There's no "get credential" API, no way to list credential values, no export function. The only way to use a credential is through the proxy - and the only way to extract one is privilege escalation to root/admin.

This is a fundamentally different security posture than giving credentials to an agent, where a single prompt injection could exfiltrate them to an attacker-controlled server.

Agent tokens: Tokens are for tracking and audit, not strong authentication. Any process that can read the token (other agents, scripts, humans with shell access) can use it. The real security boundary is the credential store - tokens just help you try and keep track of which agent made which request.

Plugins are simple JavaScript:

export default {
  name: "exa-gap",
  match: ["api.exa.ai"],

  credentialSchema: {
    fields: [
      { name: "apiKey", label: "API Key", type: "password", required: true }
    ]
  },

  transform(request, credentials) {
    request.headers["Authorization"] = `Bearer ${credentials.apiKey}`;
    return request;
  }
};

Common Questions

Q: Can a malicious agent steal my credentials?

No. The agent never receives your credentials - they're injected at the network layer. Even a compromised agent can only make requests to APIs you've authorized, and you'll see the activity in your logs.

Q: What if someone steals the agent token?

Agent tokens control which APIs can be accessed, but not which credentials are used. A stolen token lets someone make requests on your behalf to authorized APIs - similar to API key theft, but scoped to specific services. You can revoke tokens instantly via gap token delete.

Q: How is this different from giving my API keys to the agent?

With Gap: credentials stay in secure storage, agent gets scoped access via token, you control which APIs, you can revoke instantly.

Q: Can I use this with Claude Code, Cursor, or other IDEs?

Yes, if the IDE supports HTTPS proxy configuration. The proxy uses HTTPS on port 9443 (not HTTP). Point it to https://localhost:9443 and configure the IDE to trust Gap's CA certificate at:

• macOS: ~/Library/Application Support/gap/ca.crt
• Linux: /var/lib/gap/ca.crt

Each IDE has different proxy settings - check their documentation.
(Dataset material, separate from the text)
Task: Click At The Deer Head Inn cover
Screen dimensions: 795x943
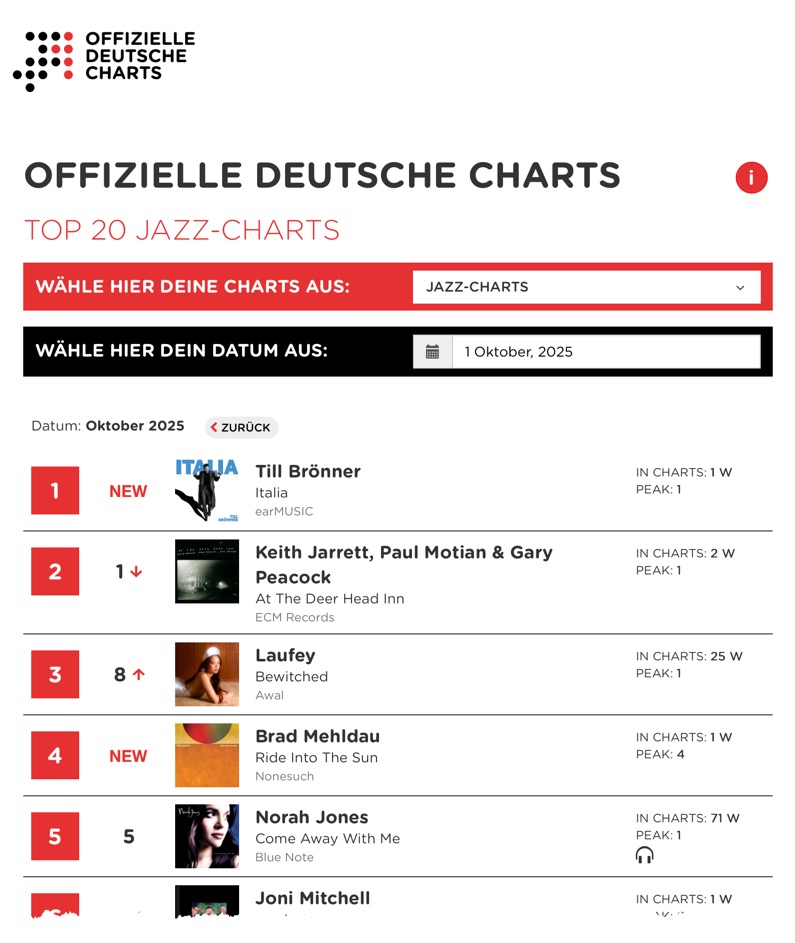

Note: The proxy uses TLS 1.3 with post-quantum key exchange (X25519MLKEM768). macOS system curl (LibreSSL-based) may not be compatible; use an OpenSSL-based curl if needed.

Q: Do I need to trust the agent framework?

You need to trust it not to exfiltrate data it receives from APIs (like search results), but you don't need to trust it with your credentials. The agent never sees them.

Contributing

Contributions welcome! See the codebase structure:

• gap-lib/ - Core library (proxy, plugins, storage)
• gap-server/ - Server daemon
• gap/ - CLI tool

cargo test        # Run tests
cargo clippy      # Lint

License

MIT